As condições financeiras também mudam conforme o perfil do produtor e o nível de perdas. Para os casos gerais, a MP fixa juros de 6% ao ano no Pronaf, 9% no Pronamp e 12% para os demais produtores. Nos casos de maiores perdas, as taxas caem para 5%, 8% e 11% ao ano, respectivamente.

Foto: Tony Oliveira/Sistema CNA/Senar

Os produtores enquadrados na regra geral terão até oito anos para quitar os débitos. Já os que se enquadram nos critérios de maiores perdas contarão com prazo de até dez anos. Em ambos os casos, o texto prevê carência de até dois anos, período em que o produtor pagará apenas os juros, e dispensa a exigência de entrada.

Garantias, CPRs e fundo garantidor

A medida também permitirá o reaproveitamento das garantias já vinculadas às operações anteriores. Segundo Durigan, os bancos deverão ajustar essas garantias para adequá-las ao saldo renegociado. A MP ainda autorizará as instituições financeiras a prorrogar automaticamente, por até 30 dias, operações que estavam inadimplentes em 14 de julho de 2026, enquanto tramitam os pedidos de renegociação.

O texto cria ainda regras específicas para as Cédulas de Produto Rural (CPRs).

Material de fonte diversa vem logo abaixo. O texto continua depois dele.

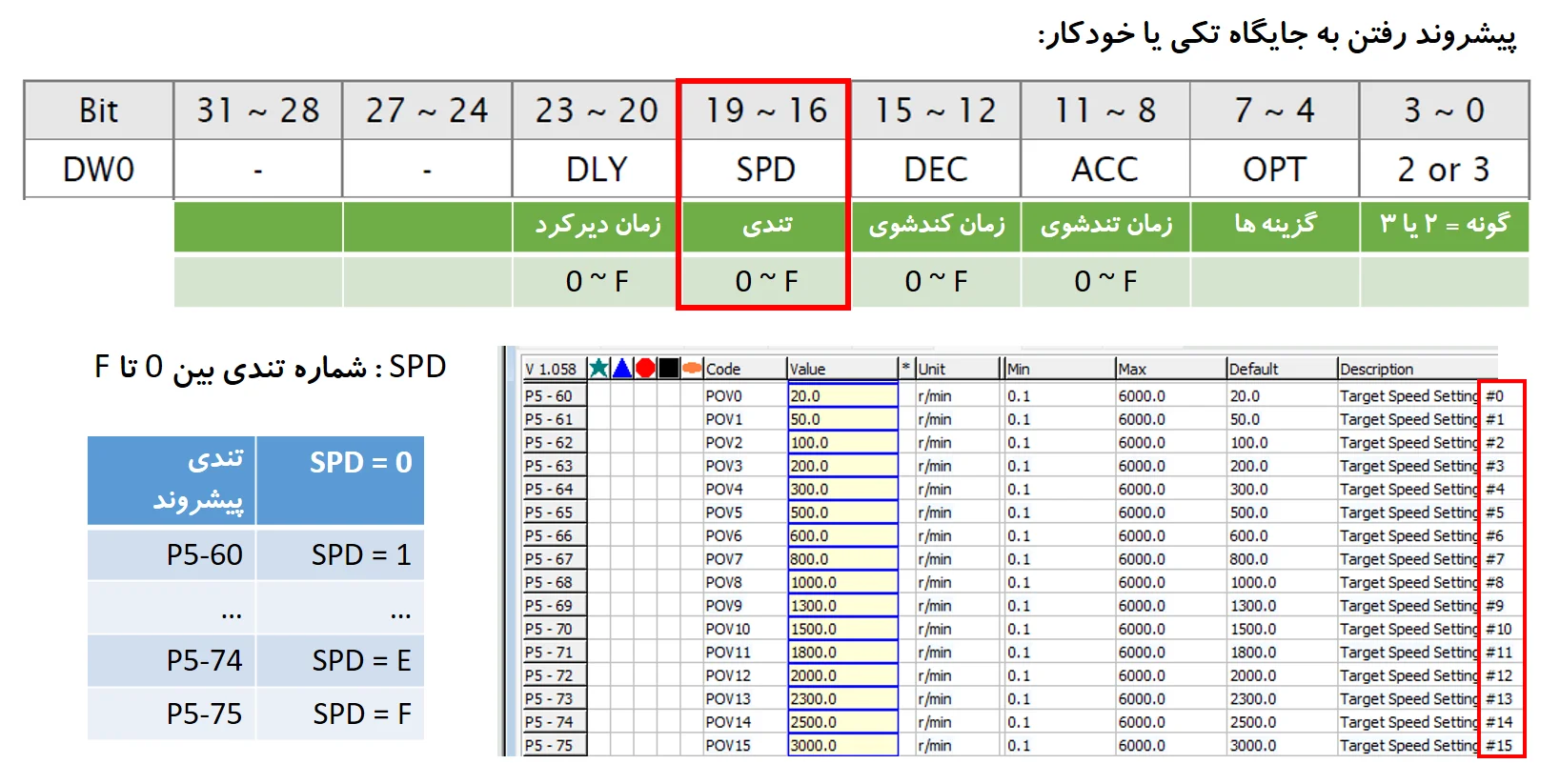Click the orange oval column header icon

tap(692, 369)
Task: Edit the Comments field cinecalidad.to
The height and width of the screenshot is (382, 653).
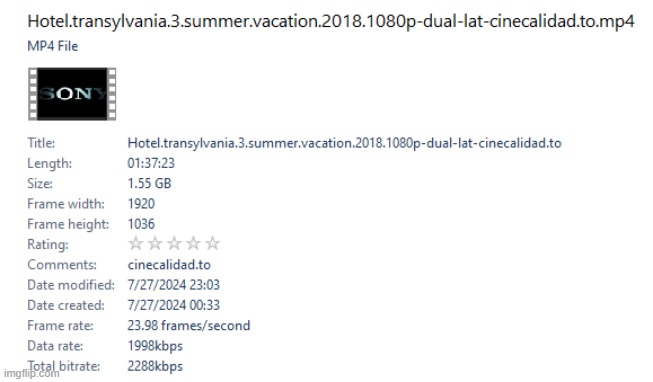Action: click(x=169, y=265)
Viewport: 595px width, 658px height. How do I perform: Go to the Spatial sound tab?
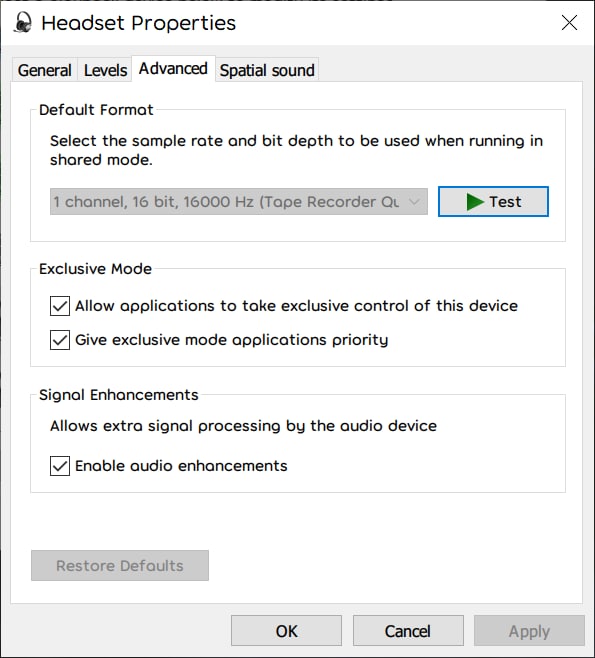[x=267, y=70]
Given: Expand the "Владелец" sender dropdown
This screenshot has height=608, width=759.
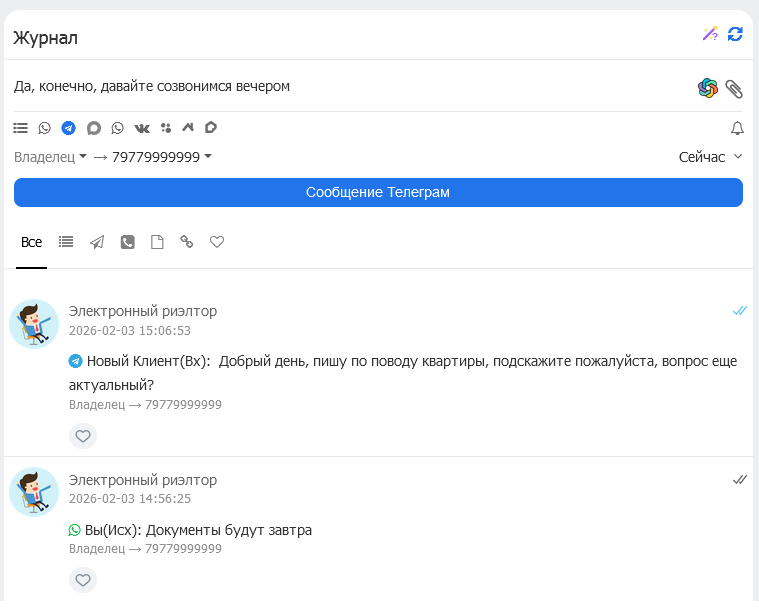Looking at the screenshot, I should pyautogui.click(x=50, y=157).
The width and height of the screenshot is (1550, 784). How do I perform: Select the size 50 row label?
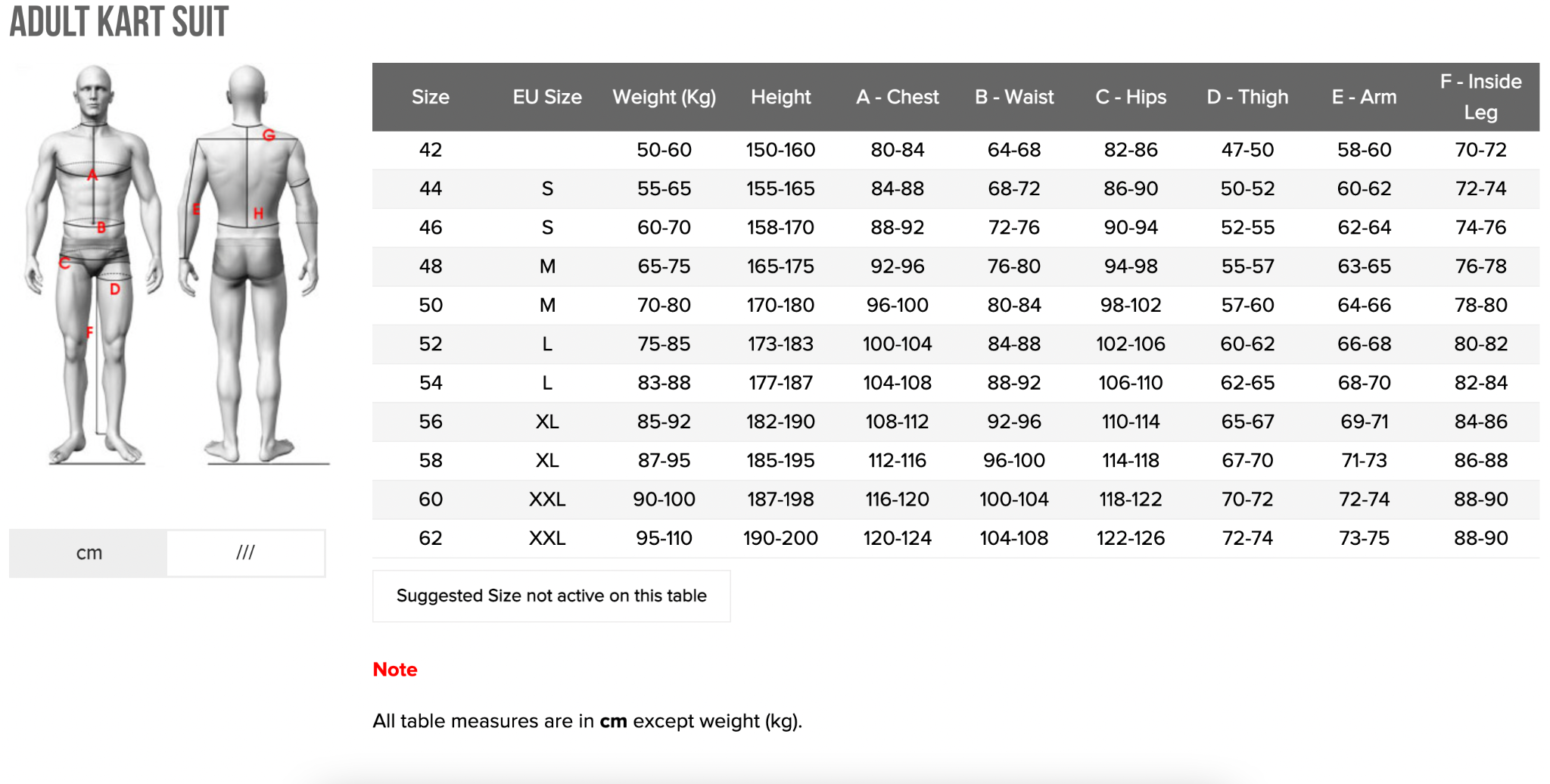point(431,306)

As instituições financeiras poderão substituir CPRs inadimplentes por novas operações com prazo de reembolso de até oito anos, e o Poder Executivo regulamentará outras regras posteriormente.

Além disso, a proposta também cria um fundo garantidor voltado ao financiamento de médio e longo prazo para o setor agropecuário. Durigan afirmou que a União poderá aportar até R$ 2 bilhões nesse mecanismo e que o governo convidará outros participantes para integrar a estrutura. O texto ainda autoriza a União a participar de um fundo destinado a cobrir perdas decorrentes de eventos climáticos adversos.

Próximos passos

Com o acordo fechado, Durigan orientou os produtores a procurarem as instituições financeiras, especialmente o Banco do Brasil, para iniciar as renegociações e destravar a operacionalização do Plano Safra. “Encerramos esse debate hoje”, declarou o ministro.

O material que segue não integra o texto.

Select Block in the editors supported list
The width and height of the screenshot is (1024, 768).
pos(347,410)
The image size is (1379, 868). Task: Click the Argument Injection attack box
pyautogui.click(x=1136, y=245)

Hugo Motta explicou que a aprovação do projeto pelo Senado sem um entendimento prévio motivou a retomada das negociações entre governo e Congresso, na busca por uma solução que conciliasse as demandas dos produtores com as restrições fiscais. Segundo o presidente da Câmara, a proposta busca equilibrar o atendimento aos agricultores afetados pelas perdas com a preservação das contas públicas.

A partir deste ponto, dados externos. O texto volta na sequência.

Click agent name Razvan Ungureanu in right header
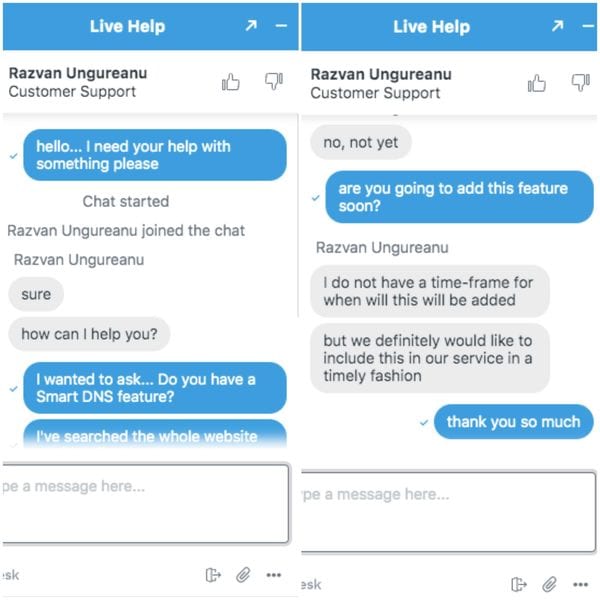The width and height of the screenshot is (600, 600). [381, 74]
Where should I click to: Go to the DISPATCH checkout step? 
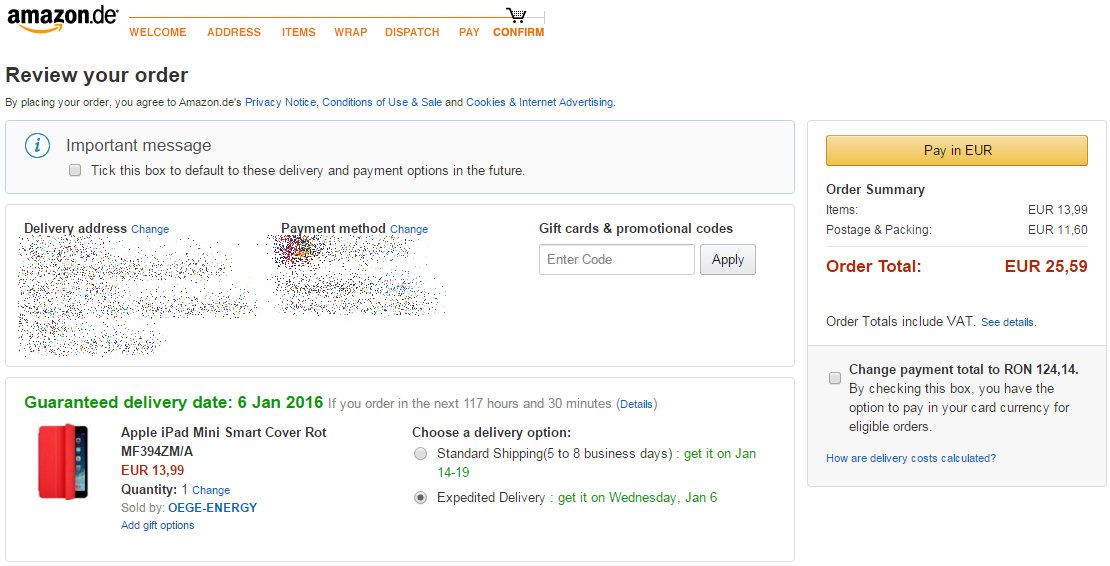tap(412, 33)
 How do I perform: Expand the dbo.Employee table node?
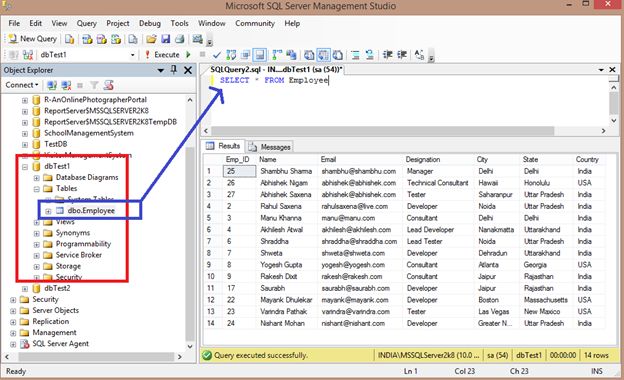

A senadora Tereza Cristina (Progressistas-MS), vice-presidente da FPA, reconheceu que a MP não atenderá todos os produtores, mas afirmou que “a grande maioria estará incluída”. Segundo ela, parte do setor, especialmente no Rio Grande do Sul, defendia a aprovação do projeto de lei original, mas a MP já resolve o problema do acesso ao crédito. A parlamentar também destacou a criação do fundo garantidor, cuja implementação deverá avançar após o recesso parlamentar.